Start of Provided information
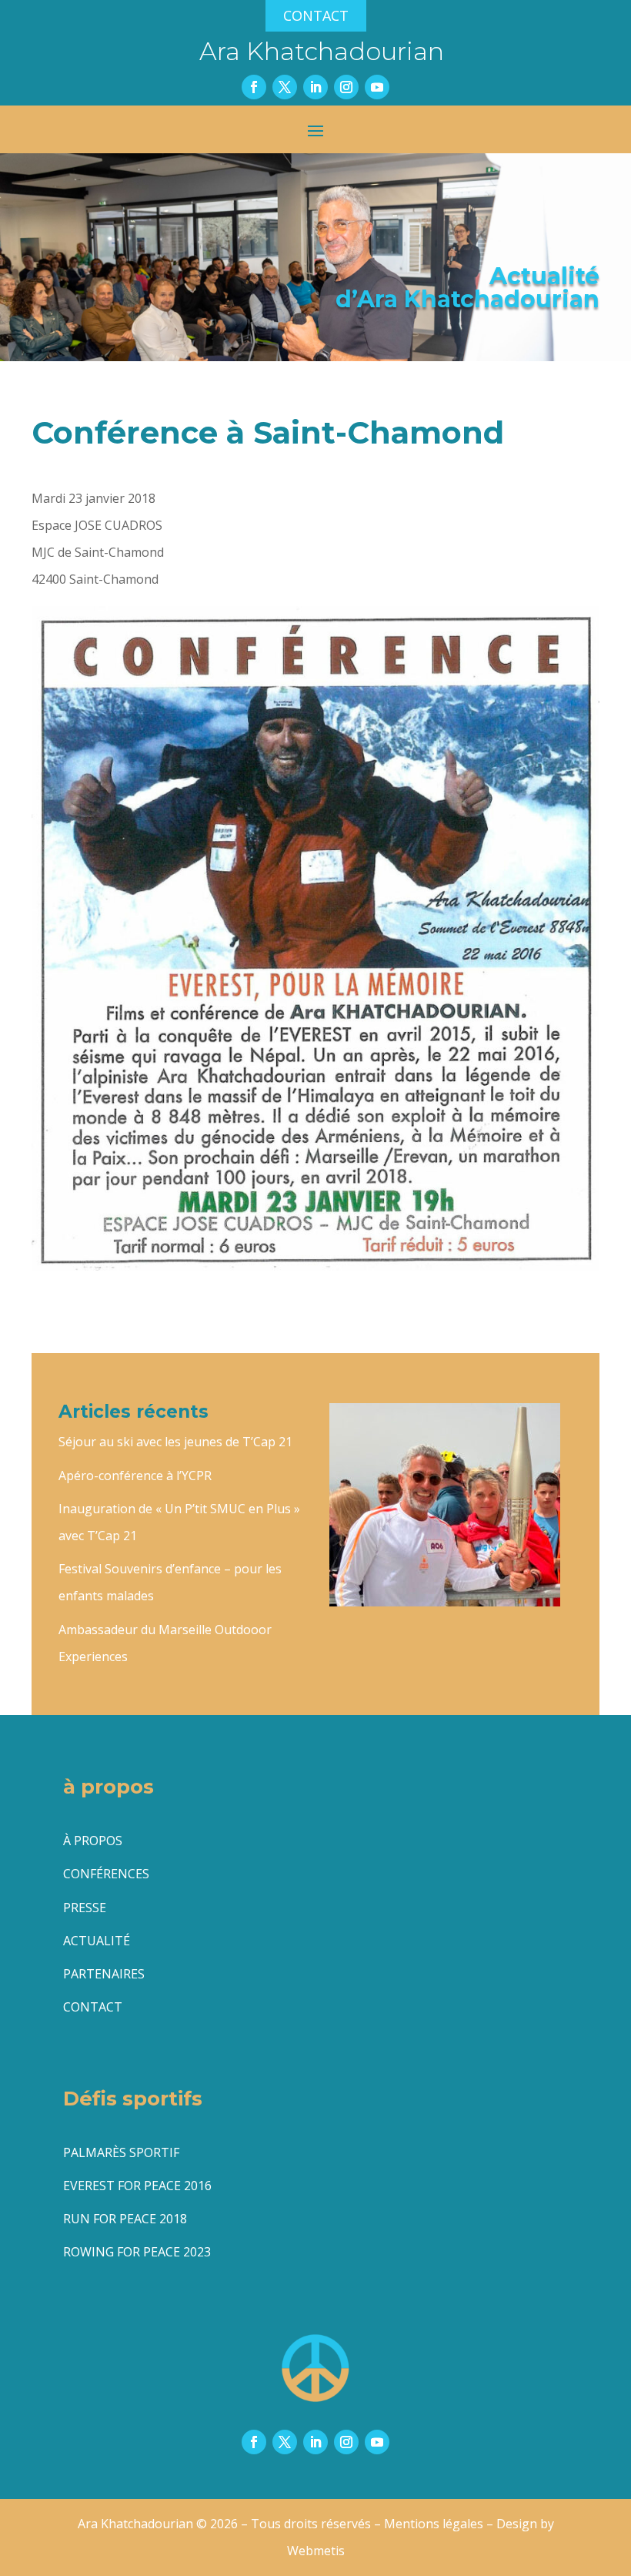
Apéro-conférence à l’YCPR (135, 1475)
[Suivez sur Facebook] (254, 87)
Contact (316, 15)
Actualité (96, 1940)
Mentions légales (433, 2523)
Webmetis (316, 2550)
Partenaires (104, 1973)
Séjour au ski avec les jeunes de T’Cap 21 (175, 1441)
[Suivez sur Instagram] (346, 87)
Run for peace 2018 (125, 2218)
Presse (84, 1907)
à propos (92, 1840)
End of Provided information
**Problem details:** Give back the whole listing exactly as it stands. Drop every picture.

**Answer section:**
Apéro-conférence à l’YCPR (135, 1475)
[Suivez sur Facebook] (254, 87)
Contact (316, 15)
Actualité (96, 1940)
Mentions légales (433, 2523)
Webmetis (316, 2550)
Partenaires (104, 1973)
Séjour au ski avec les jeunes de T’Cap 21 (175, 1441)
[Suivez sur Instagram] (346, 87)
Run for peace 2018 (125, 2218)
Presse (84, 1907)
à propos (92, 1840)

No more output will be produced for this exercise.